- Excerpted passage
Did you say Twin Turbo??? Top End Performance sells the head studs for $125(818-764-1901). I have them on my car. It will allow you to torque the nuts to 80-85 ft/lbs. The 1mm and 2mm gaskets you mentioned as worthless are probably the best gasket you can get for turbocharging on the L-28. The gaskets are solid steel gaskets and made by HKS. I have the 2mm on my car to help lower the compression to 8.1:1. They are a bit expensive 1mm($130) and 2mm($160), but can be reused 2-3 times and will never blow out on extreme boost applications. I run 19psi on the street and 21-22 at the track. The oversized bore doesn't matter, it may only very slightly lower compression and by no means disfavors performance. By the time you pay to o-ring your head and buy the $100 nissan comp gasket, you could have just bought the HKS and saved yourself time and money. By the way I had a nissan comp metal gasket and it does not compare to HKS.

- Data provided
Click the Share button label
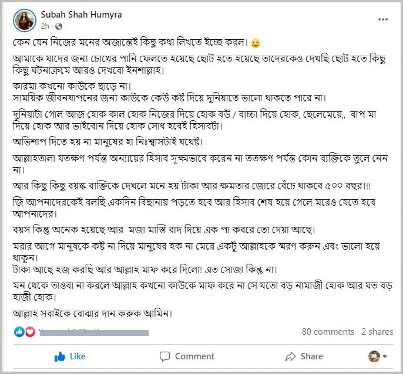Screen dimensions: 403x374 click(x=312, y=356)
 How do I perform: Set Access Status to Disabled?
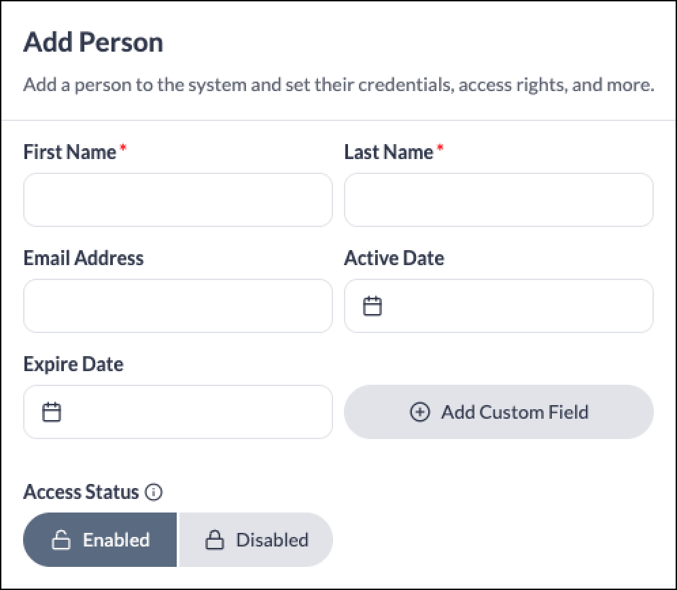[256, 540]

- Exercises
[a] According to the passage on turbocharging the L-28, how much boost does the writer run on the street?
[b] Continue the passage on turbocharging the L-28 from its last sentence.
The lines have no connection to the passage on turbocharging the L-28.

- Responses by task
[a] 19 psi.

[b]
> I have to change the head gasket on my 280
> ZX TT 83 and i need to purchase some ARP
> studs, but from where?? (for the head)

> By the way my local turbo guru means that
> the standard head gasket will hold up fine
> if I mill both surfaces - he only uses
> O-ringing on tractors with boost up to 20
> bar 280psi !!! - try that on a L28 engine
> and see the head fly to the moon.
> On those he makes the grove on both the head
> and the block and use copper wire on the
> block side to force the gasket to make a
> lump up in to the head - unbreakable he
> says.

> I have a Motorsport catalog and the only
> reinforced head gaskets they have has a bore
> of 91 mm in either 1 or 2mm thickness.
> I MEAN THEY ARE USELESS!!!!!(unless uoy have
> 91mm pistons.

> Where can i find a cupper gasket that fits
> my standard pistons and have the standard
> thickness- i thought Motorsport had
> everything??

> Let the boost be with you.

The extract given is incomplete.